• **REQUIRED ACTION**: Reproduce the whole of the records exactly, and make sure no picture is carried into the result.

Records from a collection
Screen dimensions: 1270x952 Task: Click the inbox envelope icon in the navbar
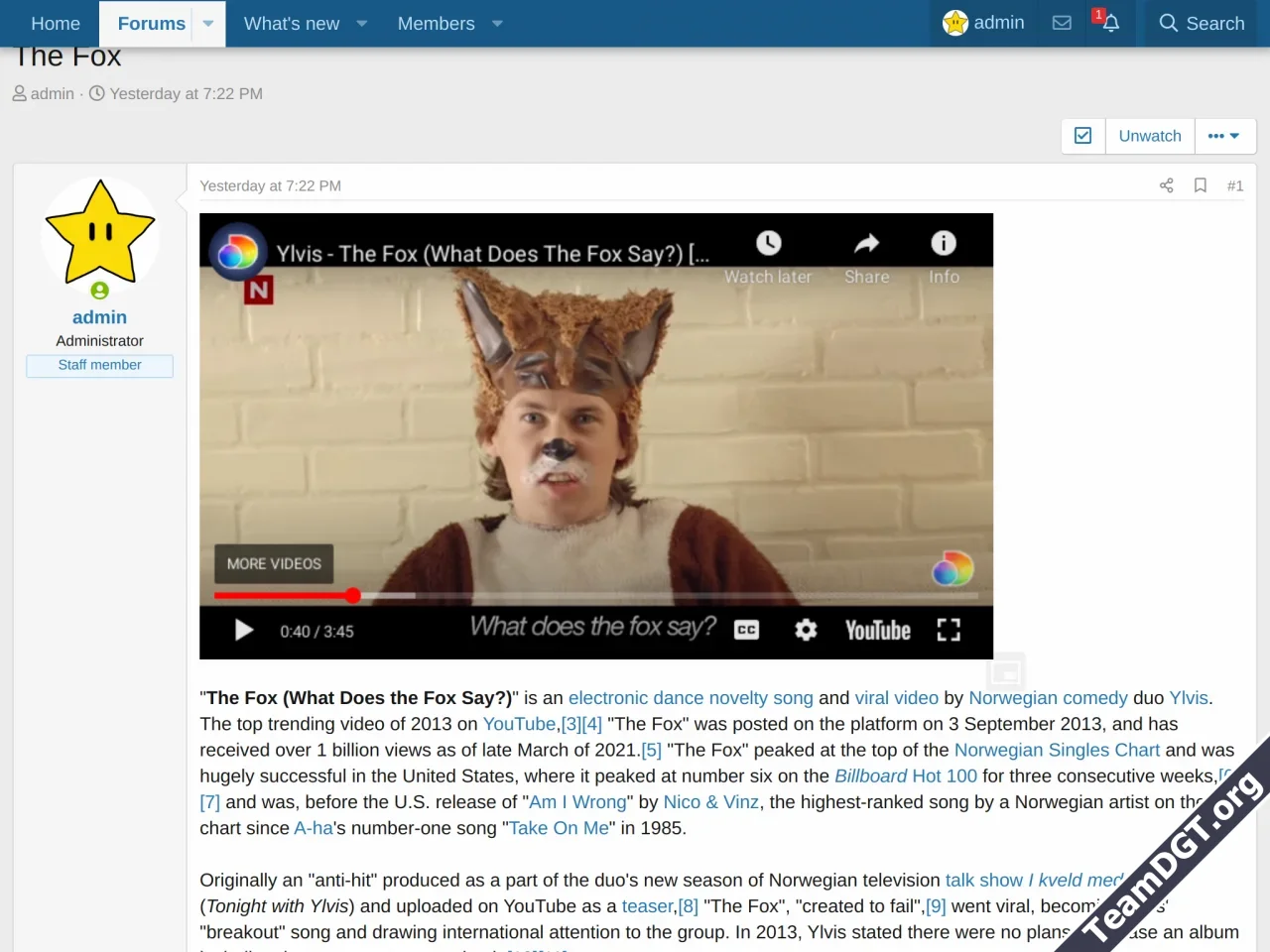click(1062, 23)
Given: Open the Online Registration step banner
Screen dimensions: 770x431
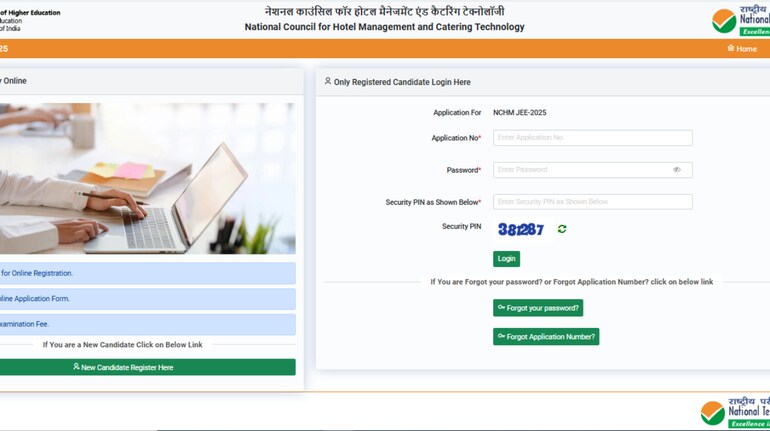Looking at the screenshot, I should pos(147,273).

• **WRITTEN RESPONSE**:
Screen dimensions: 1270x952 Task: Click the inbox envelope icon in the navbar
click(1062, 23)
Given: Open the Online Registration step banner
Screen dimensions: 770x431
Looking at the screenshot, I should pos(147,273).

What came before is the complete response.